I get the same error as you for wsj_0607.out, but if I rename the file, it works just fine:

/opt/feng-hirst-rst-parser/src # python parser_wrapper.py ../texts/wsj_0607.out
Traceback (most recent call last):
  File "/opt/feng-hirst-rst-parser/src/parse.py", line 135, in parse
    self.segmenter.segment(doc)
  File "/opt/feng-hirst-rst-parser/src/segmenters/crf_segmenter.py", line 277, in segment
    self.segment_sentence(sentence)
  File "/opt/feng-hirst-rst-parser/src/segmenters/crf_segmenter.py", line 164, in segment_sentence
    features = self.write_features(sentence, offset2neighbouring_boundaries)
  File "/opt/feng-hirst-rst-parser/src/segmenters/crf_segmenter.py", line 97, in write_features
    inst_features = self.feature_writer.write_features([token0, token1, token2, token3], edu_segmentation)

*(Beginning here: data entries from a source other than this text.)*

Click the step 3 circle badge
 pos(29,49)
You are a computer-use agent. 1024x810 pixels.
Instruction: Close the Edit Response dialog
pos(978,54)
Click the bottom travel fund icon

  File "/opt/feng-hirst-rst-parser/src/features/segmenter_feature_writer.py", line 213, in write_features
    self.write_unit_token_identity_features(token1, 1, i)
  File "/opt/feng-hirst-rst-parser/src/features/segmenter_feature_writer.py", line 56, in write_unit_token_identity_features
    self.features.add('Largest_Subtree_Top_Tag=%s_Unit=%d@%d' % (ancestor_subtree.label(), unit, position))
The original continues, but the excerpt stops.